The plant has already begun the upgrades and they’re scheduled to be complete in the first quarter of 2016.
The $1.3 billion investment is part of the automaker’s previous contract with the United Auto Workers and does not count toward the promised $600 million in investments at Kentucky Truck over the course of the new four-year pact that was ratified November 20. But the 2,000 jobs are part of the new deal’s promise to create or retain 8,500 jobs between now and 2019.
Ford said some of the new positions could be filled with current employees, but a majority have not yet been filled. Those interested in applying have to do so in person at the Kentucky Career Center.

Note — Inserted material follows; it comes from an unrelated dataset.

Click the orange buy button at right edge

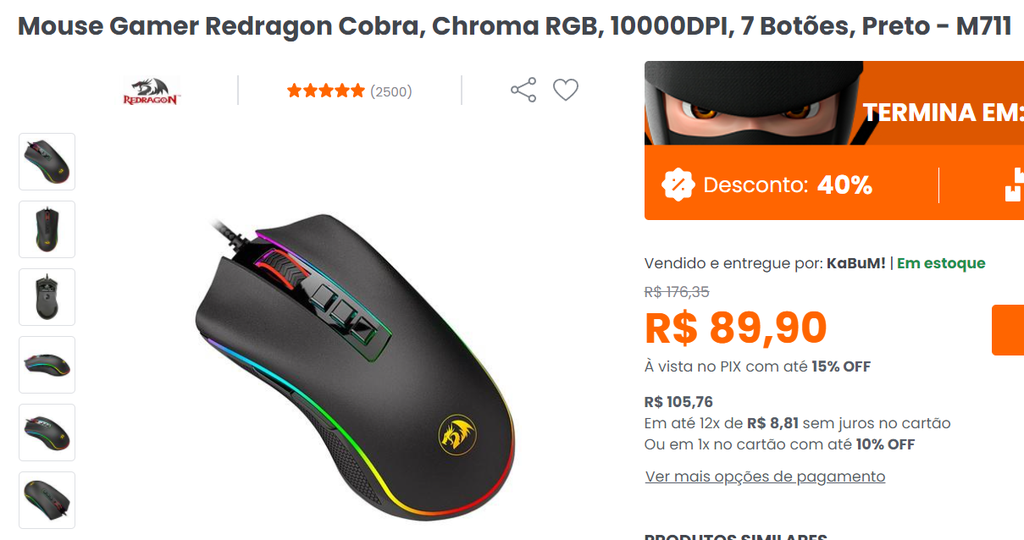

“Adding new jobs and more investment at Kentucky Truck Plant not only secures a solid foundation for our UAW members, but also strengthens the communities in which they live, work and play,” Jimmy Settles, UAW vice president, National Ford Department, said in a statement. “Such success highlights our members’ hard work and dedication to building world-class, quality vehicles like the Super Duty.”
Ford in 2014 invested $80 million to Kentucky Truck to meet growing demand for Super Duty and $129 million at nearby Louisville Assembly to support Lincoln MKC production.

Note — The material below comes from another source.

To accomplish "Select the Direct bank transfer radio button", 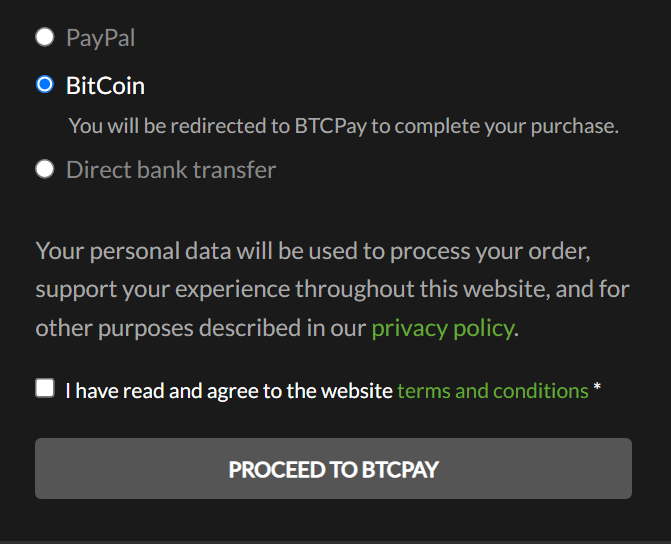I will coord(44,169).
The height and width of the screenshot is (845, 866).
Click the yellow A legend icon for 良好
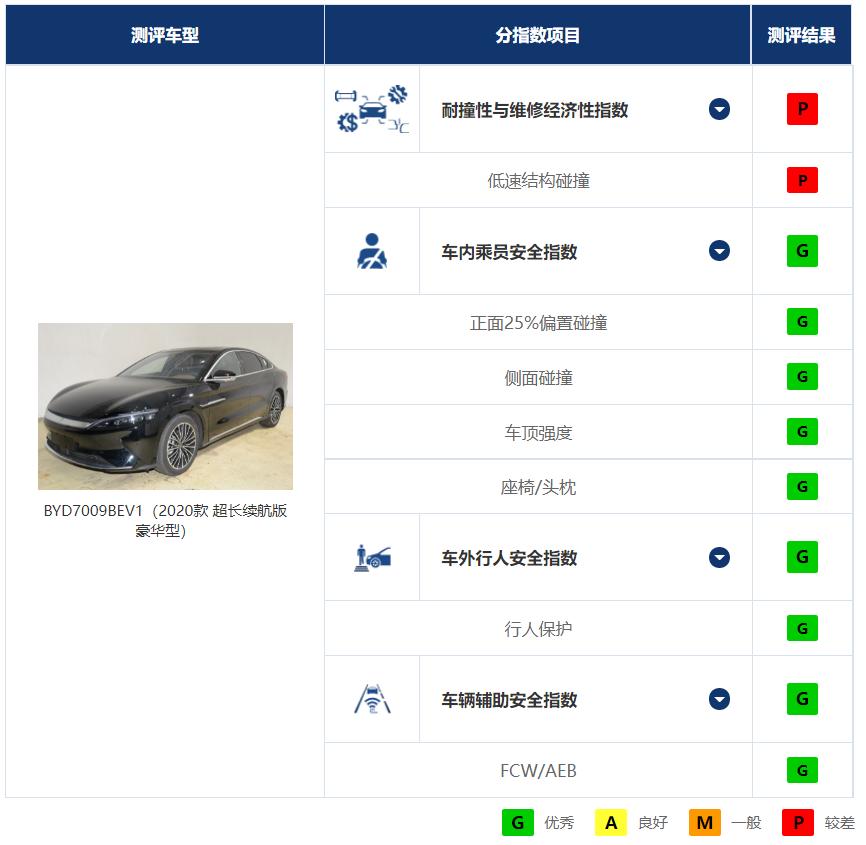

Kentucky Truck has produced more than 5 million Ford F-Series Super Duty trucks since it was introduced in 1999.
The new Super Duty is 350 pounds lighter than the current steel-body truck. The weight savings from the switch to a military-grade aluminum body was greater than 350 pounds, Ford said, but it took advantage of the weight savings to make the steel frame stronger and making the axles, springs and suspension beefier.
The new Super Duty has a redesigned front end that sets it apart from its smaller F-150 counterpart and includes custom grilles for four of its five trim levels — XL, XLT, Lariat, King Ranch and Platinum.
The steel frame for the first time is fully boxed and includes six crossbeams that makes it 24 times stiffer than the old frame, Ford says.
It’s the first major update since the Super Duty’s introduction in 1999, and Ford executives say it’s more revolutionary than the smaller F-150’s switch to aluminum in 2015.
Dearborn Truck and Kansas City Assembly also received significant investments to retool those plants for the aluminum F-150, but Ford executives say the changeover won’t be as extensive for the Super Duty since they’ve been through it already.
The Super Duty will go on sale late next year.